### Your task:
Word for word, reproduce every line of the data.
Record extracts Block Start
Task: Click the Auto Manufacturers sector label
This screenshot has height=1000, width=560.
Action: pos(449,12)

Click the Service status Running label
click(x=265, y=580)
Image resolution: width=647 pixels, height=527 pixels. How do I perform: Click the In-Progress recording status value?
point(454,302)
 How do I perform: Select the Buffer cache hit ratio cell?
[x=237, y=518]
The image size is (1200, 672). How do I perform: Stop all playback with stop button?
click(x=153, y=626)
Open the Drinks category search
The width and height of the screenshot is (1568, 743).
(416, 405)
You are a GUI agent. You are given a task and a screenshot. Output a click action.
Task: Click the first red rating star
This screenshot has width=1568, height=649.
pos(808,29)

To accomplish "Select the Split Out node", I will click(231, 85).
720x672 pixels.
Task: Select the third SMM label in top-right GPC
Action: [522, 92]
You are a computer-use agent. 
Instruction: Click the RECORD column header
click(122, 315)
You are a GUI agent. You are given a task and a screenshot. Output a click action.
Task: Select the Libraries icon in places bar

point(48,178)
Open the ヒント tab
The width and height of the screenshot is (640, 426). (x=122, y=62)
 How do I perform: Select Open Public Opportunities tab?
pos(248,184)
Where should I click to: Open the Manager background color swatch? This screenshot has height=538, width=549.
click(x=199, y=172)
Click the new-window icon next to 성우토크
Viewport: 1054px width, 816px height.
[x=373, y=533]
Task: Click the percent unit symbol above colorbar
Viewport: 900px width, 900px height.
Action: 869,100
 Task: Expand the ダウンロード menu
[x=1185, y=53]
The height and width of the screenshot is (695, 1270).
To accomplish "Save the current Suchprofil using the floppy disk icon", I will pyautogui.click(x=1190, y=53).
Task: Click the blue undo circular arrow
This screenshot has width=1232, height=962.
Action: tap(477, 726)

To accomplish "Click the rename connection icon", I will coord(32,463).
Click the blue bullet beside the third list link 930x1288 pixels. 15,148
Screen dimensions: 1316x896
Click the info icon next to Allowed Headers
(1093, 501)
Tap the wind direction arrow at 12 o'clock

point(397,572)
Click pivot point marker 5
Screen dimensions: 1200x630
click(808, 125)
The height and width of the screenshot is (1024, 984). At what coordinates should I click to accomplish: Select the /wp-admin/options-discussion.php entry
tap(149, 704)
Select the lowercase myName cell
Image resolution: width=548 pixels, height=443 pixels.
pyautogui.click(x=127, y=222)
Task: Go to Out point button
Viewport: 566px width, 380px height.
Record extracts Block End
### Result:
Task: Click the Auto Manufacturers sector label
This screenshot has height=1000, width=560.
Action: pos(449,12)

Click the Service status Running label
click(x=265, y=580)
Image resolution: width=647 pixels, height=527 pixels. How do I perform: Click the In-Progress recording status value?
point(454,302)
 How do I perform: Select the Buffer cache hit ratio cell?
[x=237, y=518]
The image size is (1200, 672). How do I perform: Stop all playback with stop button?
click(x=153, y=626)
Open the Drinks category search
The width and height of the screenshot is (1568, 743).
(416, 405)
You are a GUI agent. You are given a task and a screenshot. Output a click action.
Task: Click the first red rating star
This screenshot has width=1568, height=649.
pos(808,29)

To accomplish "Select the Split Out node", I will click(231, 85).
720x672 pixels.
Task: Select the third SMM label in top-right GPC
Action: [522, 92]
You are a computer-use agent. 
Instruction: Click the RECORD column header
click(122, 315)
You are a GUI agent. You are given a task and a screenshot. Output a click action.
Task: Select the Libraries icon in places bar

point(48,178)
Open the ヒント tab
The width and height of the screenshot is (640, 426). (x=122, y=62)
 How do I perform: Select Open Public Opportunities tab?
pos(248,184)
Where should I click to: Open the Manager background color swatch? This screenshot has height=538, width=549.
click(x=199, y=172)
Click the new-window icon next to 성우토크
Viewport: 1054px width, 816px height.
[x=373, y=533]
Task: Click the percent unit symbol above colorbar
Viewport: 900px width, 900px height.
Action: 869,100
 Task: Expand the ダウンロード menu
[x=1185, y=53]
The height and width of the screenshot is (695, 1270).
To accomplish "Save the current Suchprofil using the floppy disk icon", I will pyautogui.click(x=1190, y=53).
Task: Click the blue undo circular arrow
This screenshot has width=1232, height=962.
Action: tap(477, 726)

To accomplish "Click the rename connection icon", I will coord(32,463).
Click the blue bullet beside the third list link 930x1288 pixels. 15,148
Screen dimensions: 1316x896
Click the info icon next to Allowed Headers
(1093, 501)
Tap the wind direction arrow at 12 o'clock

point(397,572)
Click pivot point marker 5
Screen dimensions: 1200x630
click(808, 125)
The height and width of the screenshot is (1024, 984). At what coordinates should I click to accomplish: Select the /wp-admin/options-discussion.php entry
tap(149, 704)
Select the lowercase myName cell
Image resolution: width=548 pixels, height=443 pixels.
pyautogui.click(x=127, y=222)
Task: Go to Out point button
Viewport: 566px width, 380px height.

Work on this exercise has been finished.